──────── Recorded data

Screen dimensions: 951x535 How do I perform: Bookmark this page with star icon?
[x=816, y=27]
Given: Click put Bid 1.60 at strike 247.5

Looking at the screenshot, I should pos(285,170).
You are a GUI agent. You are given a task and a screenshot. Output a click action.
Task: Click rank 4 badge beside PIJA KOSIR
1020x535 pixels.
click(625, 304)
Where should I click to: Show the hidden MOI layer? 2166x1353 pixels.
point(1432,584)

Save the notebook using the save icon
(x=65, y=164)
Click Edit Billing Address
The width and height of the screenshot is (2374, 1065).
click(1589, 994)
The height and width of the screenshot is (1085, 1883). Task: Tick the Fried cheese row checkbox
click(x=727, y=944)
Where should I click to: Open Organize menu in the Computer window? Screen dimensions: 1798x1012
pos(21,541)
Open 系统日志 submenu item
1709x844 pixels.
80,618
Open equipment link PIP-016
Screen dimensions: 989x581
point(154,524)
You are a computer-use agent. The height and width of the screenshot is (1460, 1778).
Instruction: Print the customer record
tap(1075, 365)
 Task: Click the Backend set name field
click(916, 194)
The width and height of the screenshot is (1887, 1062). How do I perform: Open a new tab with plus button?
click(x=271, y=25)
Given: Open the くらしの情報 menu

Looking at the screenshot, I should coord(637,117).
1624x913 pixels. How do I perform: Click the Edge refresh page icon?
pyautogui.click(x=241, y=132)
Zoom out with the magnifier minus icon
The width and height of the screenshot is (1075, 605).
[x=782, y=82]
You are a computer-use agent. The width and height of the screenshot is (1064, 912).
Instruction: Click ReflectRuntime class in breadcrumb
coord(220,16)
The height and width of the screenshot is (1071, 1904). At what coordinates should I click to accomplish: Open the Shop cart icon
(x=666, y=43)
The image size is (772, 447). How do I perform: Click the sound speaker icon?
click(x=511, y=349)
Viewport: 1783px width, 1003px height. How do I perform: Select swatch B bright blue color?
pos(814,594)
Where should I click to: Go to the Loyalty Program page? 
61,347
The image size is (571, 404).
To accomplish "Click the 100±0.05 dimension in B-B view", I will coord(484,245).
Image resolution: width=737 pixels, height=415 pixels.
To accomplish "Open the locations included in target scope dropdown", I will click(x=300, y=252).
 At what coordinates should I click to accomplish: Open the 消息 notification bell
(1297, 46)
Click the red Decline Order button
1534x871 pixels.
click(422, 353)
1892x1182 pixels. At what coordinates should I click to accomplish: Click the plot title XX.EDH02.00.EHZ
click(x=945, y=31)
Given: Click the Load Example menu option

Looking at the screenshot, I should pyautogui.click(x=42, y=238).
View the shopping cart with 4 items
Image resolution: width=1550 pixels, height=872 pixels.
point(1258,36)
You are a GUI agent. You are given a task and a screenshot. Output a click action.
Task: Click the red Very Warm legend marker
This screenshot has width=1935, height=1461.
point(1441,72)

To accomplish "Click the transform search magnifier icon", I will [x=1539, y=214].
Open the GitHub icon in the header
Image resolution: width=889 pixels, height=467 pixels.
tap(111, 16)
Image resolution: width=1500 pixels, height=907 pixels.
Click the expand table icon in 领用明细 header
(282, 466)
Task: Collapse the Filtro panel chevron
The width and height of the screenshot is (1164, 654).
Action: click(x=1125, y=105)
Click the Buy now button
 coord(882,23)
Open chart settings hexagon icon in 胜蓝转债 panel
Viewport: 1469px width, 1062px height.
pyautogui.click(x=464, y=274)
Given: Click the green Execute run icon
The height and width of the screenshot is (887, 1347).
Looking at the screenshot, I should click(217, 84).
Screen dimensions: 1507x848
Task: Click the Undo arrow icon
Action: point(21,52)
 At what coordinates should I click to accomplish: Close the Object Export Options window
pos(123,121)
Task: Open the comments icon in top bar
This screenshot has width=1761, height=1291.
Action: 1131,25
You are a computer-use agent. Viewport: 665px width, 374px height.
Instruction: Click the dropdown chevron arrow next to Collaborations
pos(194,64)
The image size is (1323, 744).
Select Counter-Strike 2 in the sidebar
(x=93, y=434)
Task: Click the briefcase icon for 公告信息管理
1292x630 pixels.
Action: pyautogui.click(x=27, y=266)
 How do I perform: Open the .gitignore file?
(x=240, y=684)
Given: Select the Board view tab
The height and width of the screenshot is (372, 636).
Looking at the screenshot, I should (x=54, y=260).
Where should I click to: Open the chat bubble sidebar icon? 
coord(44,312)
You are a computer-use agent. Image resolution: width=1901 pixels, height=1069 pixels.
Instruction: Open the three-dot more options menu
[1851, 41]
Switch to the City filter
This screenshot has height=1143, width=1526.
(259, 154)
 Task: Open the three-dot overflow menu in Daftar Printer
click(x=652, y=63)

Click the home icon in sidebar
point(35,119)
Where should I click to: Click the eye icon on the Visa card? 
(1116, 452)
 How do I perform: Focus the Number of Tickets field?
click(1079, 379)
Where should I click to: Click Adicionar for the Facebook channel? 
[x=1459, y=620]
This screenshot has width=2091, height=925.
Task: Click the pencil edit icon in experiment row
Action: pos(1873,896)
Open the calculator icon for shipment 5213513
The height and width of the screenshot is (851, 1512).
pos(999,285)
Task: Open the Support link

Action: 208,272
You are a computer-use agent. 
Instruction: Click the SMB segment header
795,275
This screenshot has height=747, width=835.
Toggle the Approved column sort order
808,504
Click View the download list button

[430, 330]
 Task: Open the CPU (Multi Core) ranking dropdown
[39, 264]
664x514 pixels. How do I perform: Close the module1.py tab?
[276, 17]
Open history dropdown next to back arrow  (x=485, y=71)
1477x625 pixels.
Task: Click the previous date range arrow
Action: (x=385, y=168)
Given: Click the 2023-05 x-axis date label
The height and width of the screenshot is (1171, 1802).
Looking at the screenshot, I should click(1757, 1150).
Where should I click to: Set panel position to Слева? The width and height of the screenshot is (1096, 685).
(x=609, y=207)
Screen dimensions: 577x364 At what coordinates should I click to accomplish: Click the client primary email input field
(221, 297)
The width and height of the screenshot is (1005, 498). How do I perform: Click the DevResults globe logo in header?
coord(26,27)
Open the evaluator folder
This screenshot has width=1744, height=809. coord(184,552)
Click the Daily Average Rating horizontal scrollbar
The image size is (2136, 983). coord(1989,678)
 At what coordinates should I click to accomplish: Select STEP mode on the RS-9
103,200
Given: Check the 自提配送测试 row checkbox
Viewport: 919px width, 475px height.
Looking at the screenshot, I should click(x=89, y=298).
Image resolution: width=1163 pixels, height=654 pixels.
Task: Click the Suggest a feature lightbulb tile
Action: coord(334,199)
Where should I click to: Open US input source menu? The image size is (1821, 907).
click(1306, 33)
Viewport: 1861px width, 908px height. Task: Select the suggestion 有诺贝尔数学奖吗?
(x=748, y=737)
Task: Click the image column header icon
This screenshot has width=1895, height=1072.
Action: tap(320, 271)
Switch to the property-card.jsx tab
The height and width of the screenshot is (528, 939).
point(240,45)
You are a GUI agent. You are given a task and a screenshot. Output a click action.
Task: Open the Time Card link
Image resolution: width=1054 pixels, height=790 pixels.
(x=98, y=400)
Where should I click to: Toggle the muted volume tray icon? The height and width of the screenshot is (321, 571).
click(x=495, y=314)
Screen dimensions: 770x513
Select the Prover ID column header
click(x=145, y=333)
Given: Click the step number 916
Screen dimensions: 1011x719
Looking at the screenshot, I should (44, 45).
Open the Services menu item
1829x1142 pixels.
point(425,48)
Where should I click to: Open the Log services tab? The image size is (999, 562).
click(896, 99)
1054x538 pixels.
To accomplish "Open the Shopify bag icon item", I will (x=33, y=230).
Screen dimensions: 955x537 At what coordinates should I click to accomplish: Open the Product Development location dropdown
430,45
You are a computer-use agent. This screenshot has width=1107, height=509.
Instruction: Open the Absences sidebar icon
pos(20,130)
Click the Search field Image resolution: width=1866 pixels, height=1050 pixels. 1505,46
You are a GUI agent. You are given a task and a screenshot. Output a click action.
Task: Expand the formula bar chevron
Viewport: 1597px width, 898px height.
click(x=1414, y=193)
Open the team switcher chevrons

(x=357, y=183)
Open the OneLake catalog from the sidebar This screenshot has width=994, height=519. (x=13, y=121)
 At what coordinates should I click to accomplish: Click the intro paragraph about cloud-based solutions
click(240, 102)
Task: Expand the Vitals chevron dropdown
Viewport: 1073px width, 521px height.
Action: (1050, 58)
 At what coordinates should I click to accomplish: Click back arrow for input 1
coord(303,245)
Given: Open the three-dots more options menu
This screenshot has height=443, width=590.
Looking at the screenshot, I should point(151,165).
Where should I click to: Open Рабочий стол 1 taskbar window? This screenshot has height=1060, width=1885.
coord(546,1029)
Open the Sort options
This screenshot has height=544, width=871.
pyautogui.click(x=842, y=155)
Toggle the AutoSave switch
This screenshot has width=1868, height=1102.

────────────────

◆ **About this task**
Pull every line containing the word "agent" out of the material.

◆ **Response to the exercise**
You are a GUI agent. You are given a task and a screenshot. Output a click action.
You are a computer-use agent. The height and width of the screenshot is (1460, 1778).
You are a computer-use agent. The width and height of the screenshot is (1064, 912).
You are a GUI agent. You are given a task and a screenshot. Output a click action.
You are a computer-use agent. Viewport: 665px width, 374px height.
You are a computer-use agent. Image resolution: width=1901 pixels, height=1069 pixels.
You are a computer-use agent. 
You are a GUI agent. You are given a task and a screenshot. Output a click action.
You are a computer-use agent. This screenshot has width=1107, height=509.
You are a GUI agent. You are given a task and a screenshot. Output a click action.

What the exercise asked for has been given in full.